Ms. Thomas drew back and frowned. “We don’t like that word here, honey. That’s just what they say on the vids. We’re called ‘life memorials.’” The smile returned to her face, and she somehow reminded Juanita of a child who had just done a successful recitation. Then the smile took on a bemused twist. “Did I say that? Darned if they don’t put the funniest things in our heads. When Harvey Mendez sold me this plot he never said they’d be putting these things in my head. I don’t mind DeadRinger at all. I think it’s kind of funny, myself.”

“Wait a minute. Harvey sold you this plot?”

“Oh, yes. We have to be reminded of a lot of things, out here in the graveyard, but that’s one thing they made sure we remembered, just in case anyone asked.” She giggled. “Harvey hated it when I called it a graveyard. ‘Memorial park,’ he’d say to me. ‘Memorial park.’ ”

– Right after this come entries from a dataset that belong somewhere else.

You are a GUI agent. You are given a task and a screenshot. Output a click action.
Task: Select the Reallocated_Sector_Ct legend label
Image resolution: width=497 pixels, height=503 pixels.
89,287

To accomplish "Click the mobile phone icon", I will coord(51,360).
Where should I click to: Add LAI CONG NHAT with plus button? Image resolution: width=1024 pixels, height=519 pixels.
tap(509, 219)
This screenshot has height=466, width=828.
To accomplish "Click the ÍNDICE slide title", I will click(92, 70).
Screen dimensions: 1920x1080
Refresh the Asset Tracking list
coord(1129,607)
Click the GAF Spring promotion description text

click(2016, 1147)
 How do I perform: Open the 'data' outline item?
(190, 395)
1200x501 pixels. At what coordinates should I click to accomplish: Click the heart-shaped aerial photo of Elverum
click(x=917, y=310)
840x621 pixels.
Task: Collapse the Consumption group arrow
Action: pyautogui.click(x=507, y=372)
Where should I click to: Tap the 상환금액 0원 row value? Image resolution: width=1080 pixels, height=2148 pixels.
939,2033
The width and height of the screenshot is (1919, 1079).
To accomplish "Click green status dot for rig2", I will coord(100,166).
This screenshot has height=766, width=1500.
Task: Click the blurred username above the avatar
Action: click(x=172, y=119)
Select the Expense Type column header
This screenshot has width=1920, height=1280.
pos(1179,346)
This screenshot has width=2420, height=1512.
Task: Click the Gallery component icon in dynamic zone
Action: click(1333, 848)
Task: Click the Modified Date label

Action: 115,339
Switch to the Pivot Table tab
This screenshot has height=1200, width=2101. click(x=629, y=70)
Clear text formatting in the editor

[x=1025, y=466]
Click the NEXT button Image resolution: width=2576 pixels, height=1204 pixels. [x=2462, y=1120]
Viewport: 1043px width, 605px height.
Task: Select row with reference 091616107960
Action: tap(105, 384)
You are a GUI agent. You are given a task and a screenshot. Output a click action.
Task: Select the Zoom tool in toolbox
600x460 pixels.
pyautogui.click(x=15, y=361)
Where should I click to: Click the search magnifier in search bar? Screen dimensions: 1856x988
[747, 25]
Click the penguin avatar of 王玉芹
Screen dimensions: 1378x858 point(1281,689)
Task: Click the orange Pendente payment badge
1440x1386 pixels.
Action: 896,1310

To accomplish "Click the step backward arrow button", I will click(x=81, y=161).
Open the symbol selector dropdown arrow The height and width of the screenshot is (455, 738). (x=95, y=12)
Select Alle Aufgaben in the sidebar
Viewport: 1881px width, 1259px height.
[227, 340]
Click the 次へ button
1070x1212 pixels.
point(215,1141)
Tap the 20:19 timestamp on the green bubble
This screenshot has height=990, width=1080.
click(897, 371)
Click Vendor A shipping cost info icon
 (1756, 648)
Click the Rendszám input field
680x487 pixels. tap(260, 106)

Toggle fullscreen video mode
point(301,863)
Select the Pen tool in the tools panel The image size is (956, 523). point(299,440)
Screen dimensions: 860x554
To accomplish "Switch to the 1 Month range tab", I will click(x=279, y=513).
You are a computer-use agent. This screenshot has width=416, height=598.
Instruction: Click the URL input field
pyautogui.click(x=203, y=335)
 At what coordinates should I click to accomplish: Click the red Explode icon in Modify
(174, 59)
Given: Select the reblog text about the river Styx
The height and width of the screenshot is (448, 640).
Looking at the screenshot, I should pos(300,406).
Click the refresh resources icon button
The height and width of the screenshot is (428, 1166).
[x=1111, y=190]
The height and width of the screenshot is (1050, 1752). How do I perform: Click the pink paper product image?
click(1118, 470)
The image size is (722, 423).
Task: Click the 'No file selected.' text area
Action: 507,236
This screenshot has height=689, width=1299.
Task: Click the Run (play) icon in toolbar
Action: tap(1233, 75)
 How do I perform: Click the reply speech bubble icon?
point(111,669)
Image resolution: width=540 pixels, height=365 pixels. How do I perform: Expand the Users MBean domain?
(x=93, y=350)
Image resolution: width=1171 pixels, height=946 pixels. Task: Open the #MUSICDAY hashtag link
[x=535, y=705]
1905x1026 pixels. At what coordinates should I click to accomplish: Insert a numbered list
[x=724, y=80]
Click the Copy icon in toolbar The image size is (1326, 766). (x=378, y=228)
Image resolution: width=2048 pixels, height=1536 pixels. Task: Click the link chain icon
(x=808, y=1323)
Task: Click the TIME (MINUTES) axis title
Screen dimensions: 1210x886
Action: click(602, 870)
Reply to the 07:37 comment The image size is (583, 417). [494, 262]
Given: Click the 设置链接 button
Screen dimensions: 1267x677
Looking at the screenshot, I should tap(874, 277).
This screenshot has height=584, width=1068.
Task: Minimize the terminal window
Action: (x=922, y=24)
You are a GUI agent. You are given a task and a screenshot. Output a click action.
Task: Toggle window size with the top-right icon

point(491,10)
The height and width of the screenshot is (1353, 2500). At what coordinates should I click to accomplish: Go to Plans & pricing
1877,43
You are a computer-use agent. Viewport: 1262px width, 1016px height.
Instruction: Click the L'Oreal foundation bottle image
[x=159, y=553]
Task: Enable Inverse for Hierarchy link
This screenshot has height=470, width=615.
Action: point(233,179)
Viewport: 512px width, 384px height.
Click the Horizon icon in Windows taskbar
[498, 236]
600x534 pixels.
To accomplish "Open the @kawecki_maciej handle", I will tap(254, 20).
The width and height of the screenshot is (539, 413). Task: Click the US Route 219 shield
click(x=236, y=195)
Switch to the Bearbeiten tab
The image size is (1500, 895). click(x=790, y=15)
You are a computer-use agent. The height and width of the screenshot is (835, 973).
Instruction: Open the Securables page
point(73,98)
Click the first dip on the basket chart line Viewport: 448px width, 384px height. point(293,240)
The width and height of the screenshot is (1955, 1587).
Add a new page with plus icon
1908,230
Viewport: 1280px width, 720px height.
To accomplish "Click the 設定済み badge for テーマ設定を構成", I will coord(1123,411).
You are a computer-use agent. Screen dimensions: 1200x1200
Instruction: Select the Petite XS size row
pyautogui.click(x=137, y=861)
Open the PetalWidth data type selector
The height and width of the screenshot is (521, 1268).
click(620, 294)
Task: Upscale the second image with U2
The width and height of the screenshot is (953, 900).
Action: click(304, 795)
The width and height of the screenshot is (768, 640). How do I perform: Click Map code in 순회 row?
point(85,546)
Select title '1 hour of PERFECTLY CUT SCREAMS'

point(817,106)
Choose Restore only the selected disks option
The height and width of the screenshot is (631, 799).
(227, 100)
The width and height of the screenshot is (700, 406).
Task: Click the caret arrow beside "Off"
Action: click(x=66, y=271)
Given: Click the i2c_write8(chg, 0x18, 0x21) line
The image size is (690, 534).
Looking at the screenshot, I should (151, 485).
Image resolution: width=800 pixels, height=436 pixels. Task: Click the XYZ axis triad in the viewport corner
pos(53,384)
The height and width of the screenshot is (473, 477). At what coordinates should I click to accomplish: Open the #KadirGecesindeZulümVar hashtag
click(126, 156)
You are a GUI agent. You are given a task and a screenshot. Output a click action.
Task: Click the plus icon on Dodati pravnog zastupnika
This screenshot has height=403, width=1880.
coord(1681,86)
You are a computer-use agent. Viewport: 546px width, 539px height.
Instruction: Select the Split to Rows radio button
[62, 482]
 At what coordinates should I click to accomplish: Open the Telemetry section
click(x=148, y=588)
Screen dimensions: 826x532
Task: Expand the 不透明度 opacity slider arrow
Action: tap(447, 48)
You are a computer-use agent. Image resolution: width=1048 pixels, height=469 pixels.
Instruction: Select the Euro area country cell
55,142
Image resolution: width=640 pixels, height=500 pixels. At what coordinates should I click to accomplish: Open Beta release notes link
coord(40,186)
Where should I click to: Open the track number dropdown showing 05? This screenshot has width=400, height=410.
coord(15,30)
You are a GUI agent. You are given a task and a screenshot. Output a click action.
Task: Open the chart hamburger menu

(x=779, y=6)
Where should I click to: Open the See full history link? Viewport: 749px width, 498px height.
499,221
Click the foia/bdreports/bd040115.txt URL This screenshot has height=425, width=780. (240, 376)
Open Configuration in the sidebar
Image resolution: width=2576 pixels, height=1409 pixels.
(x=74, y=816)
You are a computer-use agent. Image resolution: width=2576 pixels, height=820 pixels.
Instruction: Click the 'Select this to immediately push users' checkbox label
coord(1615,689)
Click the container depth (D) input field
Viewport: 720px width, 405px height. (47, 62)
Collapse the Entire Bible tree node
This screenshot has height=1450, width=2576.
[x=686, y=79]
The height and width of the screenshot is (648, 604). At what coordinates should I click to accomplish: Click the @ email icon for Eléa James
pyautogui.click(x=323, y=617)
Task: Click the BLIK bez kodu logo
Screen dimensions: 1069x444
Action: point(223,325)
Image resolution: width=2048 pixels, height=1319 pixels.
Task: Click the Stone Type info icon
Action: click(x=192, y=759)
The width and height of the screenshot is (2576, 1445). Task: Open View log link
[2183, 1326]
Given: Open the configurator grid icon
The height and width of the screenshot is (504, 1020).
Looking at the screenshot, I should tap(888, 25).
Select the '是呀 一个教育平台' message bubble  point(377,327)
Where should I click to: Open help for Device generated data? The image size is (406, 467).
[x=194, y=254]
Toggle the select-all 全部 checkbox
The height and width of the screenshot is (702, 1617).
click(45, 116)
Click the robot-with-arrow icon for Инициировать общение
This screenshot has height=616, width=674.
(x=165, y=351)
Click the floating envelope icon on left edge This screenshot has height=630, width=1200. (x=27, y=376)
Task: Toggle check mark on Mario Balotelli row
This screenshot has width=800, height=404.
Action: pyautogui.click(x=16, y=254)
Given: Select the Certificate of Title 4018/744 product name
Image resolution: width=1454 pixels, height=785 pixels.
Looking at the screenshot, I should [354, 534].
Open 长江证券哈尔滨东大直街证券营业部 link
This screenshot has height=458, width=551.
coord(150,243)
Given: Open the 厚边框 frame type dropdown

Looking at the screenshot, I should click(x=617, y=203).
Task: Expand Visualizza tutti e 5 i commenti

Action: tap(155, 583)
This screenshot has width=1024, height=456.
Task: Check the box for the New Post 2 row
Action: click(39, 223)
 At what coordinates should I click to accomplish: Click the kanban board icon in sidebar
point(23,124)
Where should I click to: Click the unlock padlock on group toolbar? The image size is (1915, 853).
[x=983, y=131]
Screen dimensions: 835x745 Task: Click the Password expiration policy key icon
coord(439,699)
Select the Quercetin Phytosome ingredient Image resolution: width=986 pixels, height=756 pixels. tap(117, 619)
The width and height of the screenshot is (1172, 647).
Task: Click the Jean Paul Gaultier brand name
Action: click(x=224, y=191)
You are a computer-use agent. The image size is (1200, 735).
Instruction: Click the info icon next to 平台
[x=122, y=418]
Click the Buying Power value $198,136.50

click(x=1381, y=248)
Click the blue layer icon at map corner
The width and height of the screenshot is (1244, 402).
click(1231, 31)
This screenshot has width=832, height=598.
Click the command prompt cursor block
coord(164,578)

Well, it figured. Harvey had always been a salesman, always a hustler. Selling high-tech funeral plots to old ladies who couldn’t afford them would have been just like him. “Bastard,” she said unconsciously.

Ms. Thomas shook her head. “You don’t mean Harvey, do you, honey? It’s not nice to speak ill of the dead.” Juanita nodded.

“But he was always such a nice young man. Very serious. He’d come by to talk to me sometimes. He’d talk to all of us down here. I kept telling him he should stop spending so much time down here and find himself a girlfriend.”

Juanita flinched at the last suggestion, and found herself rubbing her forearm. “Harvey didn’t have much luck with women.”

“You don’t mean—? Were you and Harvey involved? You did know that—”

“He was here? Yes, I knew. That’s why I came here today. And Harvey and I were married once. But things didn’t work out. Harvey broke my arm, and I left him.”